Fighting Death
I first saw Death when
I was fifteen. I wasn't afraid.
It helped that it
looked, at least as far as semitransparent phantasmal effigies could
look, like a boy about my own age. Similar clothes as well. People
always relate tales of seeing ghosts in period costume like a ham
actor stuck in last year's amateur playhouse performance of Scrooge
but Jimmy wasn't. Apart from the whole
I-could-see-the-telly-through-him thing he looked like any other kid
who went to my school. Jeans half-way down his bum and showing his
knickers, trainers with the tongues sticking out, a shirt with a
band's name on. Nirvana, actually, which dates him to the noughts, I
suppose. Dead twenty years.
He was helping my mam
make some Yorkshire Puddings. I know Manchester's in Lancashire and
technically we should have had tea cakes with our gravy, but there's
no such thing as Lancashire puddings and if they were they'd probably
be inedible anyway. More so than Mam's usual efforts, anyway. Jimmy
was reaching over from behind her and flicking at the batter as she
poured it. It was going everywhere and Mam was getting annoyed.
“What so bleedin'
funny, then?” she said, staring at me with her eyebrows furrowed so
hard she looked like she was a rapper with a baseball cap. She didn't
consider that swearing. She reckoned everybody bled so it wasn't bad
to say. 'Course, everybody poos as well but she don't like me saying
'shit.'
“Sorry.” I tried to
stifle the giggles but Jimmy had realised I could see him and just
made funny faces at me. “There must be a reason it's going
everywhere.”
“It's my hands,
love.” She put the batter jug down and checked the oven, pulling
the shelf with the chicken out half way to tease open the tinfoil.

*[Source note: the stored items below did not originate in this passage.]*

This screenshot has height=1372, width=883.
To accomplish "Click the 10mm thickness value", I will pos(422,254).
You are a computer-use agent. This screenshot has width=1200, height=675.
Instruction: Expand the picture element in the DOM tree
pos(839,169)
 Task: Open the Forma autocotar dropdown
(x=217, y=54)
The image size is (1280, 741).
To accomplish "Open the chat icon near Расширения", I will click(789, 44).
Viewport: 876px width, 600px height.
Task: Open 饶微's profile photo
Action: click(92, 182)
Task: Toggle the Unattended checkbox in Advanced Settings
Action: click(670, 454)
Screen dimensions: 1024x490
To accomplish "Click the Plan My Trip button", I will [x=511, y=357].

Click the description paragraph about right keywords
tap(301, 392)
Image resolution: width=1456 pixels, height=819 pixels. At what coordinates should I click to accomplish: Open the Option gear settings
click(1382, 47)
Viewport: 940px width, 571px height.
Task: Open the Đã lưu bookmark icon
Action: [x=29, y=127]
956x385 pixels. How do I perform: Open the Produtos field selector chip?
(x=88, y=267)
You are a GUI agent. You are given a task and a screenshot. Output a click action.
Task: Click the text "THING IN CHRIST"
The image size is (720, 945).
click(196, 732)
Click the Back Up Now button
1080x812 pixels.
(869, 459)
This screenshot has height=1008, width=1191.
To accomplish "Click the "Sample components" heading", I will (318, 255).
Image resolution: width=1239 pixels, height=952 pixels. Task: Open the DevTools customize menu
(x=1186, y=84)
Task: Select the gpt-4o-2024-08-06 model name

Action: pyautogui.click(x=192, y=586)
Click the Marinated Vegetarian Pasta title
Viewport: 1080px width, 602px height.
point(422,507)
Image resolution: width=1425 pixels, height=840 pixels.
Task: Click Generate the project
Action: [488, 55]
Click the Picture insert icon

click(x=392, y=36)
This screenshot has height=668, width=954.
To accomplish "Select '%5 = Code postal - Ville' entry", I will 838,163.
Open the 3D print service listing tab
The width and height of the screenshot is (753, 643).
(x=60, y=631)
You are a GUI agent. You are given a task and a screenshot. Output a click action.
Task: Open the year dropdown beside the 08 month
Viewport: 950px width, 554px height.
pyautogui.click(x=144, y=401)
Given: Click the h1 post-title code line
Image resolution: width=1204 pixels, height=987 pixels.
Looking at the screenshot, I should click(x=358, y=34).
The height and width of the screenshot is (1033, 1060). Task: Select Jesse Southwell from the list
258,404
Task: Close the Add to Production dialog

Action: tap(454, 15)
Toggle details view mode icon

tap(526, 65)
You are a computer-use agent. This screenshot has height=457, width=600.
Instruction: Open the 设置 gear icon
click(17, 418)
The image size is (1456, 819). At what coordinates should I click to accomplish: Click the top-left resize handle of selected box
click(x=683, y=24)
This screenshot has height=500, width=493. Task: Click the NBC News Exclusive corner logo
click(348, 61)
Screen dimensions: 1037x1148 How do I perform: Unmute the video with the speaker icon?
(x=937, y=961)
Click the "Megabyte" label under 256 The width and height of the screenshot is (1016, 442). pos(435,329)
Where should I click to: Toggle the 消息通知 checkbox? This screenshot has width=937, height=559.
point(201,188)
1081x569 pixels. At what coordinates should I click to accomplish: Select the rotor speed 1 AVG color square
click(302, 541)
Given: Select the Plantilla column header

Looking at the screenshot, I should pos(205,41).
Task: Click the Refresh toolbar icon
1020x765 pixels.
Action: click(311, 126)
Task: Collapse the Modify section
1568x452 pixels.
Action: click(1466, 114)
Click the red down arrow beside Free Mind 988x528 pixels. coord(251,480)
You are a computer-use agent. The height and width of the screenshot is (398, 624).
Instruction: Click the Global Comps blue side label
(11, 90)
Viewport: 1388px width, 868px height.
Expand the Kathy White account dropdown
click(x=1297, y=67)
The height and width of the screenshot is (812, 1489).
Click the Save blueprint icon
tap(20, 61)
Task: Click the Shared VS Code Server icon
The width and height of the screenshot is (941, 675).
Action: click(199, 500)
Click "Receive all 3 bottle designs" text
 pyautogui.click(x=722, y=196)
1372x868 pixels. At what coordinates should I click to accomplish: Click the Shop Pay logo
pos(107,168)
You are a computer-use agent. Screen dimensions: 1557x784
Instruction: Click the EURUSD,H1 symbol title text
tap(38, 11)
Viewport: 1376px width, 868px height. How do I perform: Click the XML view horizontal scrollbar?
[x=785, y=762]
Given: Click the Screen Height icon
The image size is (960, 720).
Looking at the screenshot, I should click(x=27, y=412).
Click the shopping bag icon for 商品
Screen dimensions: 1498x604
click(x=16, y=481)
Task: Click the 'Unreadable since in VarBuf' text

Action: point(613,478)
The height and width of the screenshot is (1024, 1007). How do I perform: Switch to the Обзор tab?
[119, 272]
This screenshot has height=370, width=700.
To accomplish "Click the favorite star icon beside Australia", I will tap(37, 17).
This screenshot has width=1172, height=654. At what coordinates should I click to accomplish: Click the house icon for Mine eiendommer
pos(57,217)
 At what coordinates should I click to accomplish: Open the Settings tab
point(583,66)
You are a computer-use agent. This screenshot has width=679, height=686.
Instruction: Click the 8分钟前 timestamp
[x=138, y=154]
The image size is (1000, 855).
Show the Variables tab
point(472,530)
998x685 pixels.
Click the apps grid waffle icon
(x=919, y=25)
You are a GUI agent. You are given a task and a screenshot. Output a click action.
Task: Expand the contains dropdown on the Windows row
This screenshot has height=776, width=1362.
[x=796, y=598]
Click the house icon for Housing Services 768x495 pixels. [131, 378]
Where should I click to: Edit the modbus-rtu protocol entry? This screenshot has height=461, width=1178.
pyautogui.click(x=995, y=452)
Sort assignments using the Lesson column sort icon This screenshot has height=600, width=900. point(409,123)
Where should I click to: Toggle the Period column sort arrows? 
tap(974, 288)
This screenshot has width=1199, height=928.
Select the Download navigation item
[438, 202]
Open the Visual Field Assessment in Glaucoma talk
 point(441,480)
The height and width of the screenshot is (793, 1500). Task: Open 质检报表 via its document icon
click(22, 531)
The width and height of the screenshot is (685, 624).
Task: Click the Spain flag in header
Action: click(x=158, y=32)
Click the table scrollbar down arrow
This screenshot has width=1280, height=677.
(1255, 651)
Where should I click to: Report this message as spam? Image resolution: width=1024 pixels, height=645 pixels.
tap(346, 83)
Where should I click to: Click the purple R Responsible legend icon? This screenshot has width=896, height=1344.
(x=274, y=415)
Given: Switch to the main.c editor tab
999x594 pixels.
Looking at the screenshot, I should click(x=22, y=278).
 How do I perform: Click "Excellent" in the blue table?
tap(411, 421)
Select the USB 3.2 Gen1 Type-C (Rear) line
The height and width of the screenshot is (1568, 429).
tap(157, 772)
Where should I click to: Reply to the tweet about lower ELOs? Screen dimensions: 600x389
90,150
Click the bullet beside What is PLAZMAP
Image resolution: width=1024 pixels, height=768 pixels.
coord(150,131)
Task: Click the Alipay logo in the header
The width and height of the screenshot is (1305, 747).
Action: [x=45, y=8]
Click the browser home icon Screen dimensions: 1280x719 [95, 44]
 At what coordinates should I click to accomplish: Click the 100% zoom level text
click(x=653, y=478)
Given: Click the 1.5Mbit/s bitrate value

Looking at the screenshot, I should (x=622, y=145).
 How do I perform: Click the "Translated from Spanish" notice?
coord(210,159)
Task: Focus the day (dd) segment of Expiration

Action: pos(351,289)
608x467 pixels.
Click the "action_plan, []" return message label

“The tremors are getting worse, I reckon.”
Now I felt mortified.
Mam's been having tremors for years but the doctor told her it was
nothing to worry about. She just has to take these pills every day. I
wanted to tell her about Jimmy but he put his finger in front of his
lips and I kept shtum. I wish I hadn't, now, but as Aunty Veska says,
hindsight is the best vision you'll never have.
She bent forward to
check on the chicken but some of the batter had gone on the floor and
before I could say anything she stepped in it. Her foot slid from
under her and down she went. It was like watching a video on You Tube
where someone falls and they film it in slow motion. There was
nothing I could do but shout “Mam!” as her head hit the edge of
the cooker, then the shelf with the roasting pan on it, flipping the
chicken out in a perfect arc across the kitchen. It hit the wall next
to the clock and fell, scattering oil everywhere. Mum dropped like a
stone to the floor.
I screamed, and Dad
came running but it was already too late for mum. I could tell she
was dead because her eyes were open and she had like a glaze over
them. Plus, nobody alive can bend their neck all the way around like
that.
Jimmy just sat on the
counter licking batter from his fingers.
4 comments:
Wow. That story had an ending I didn't expect, but on a read-over, makes perfect sense.
Have you ever seen the TV series, Dead Like Me? This reminded me of that.
Thanks. I don't usually write first person, so it was quite an experiment.
I have seen Dead Like Me. What a great series that was. I don't think Jimmy was a Reaper, though, more's the pity.
That was very well written. You nailed the first person perspective, Rachel. Thoroughly enjoyed reading your story.
Thanks, Lyn. I was definitely out of my comfort zone.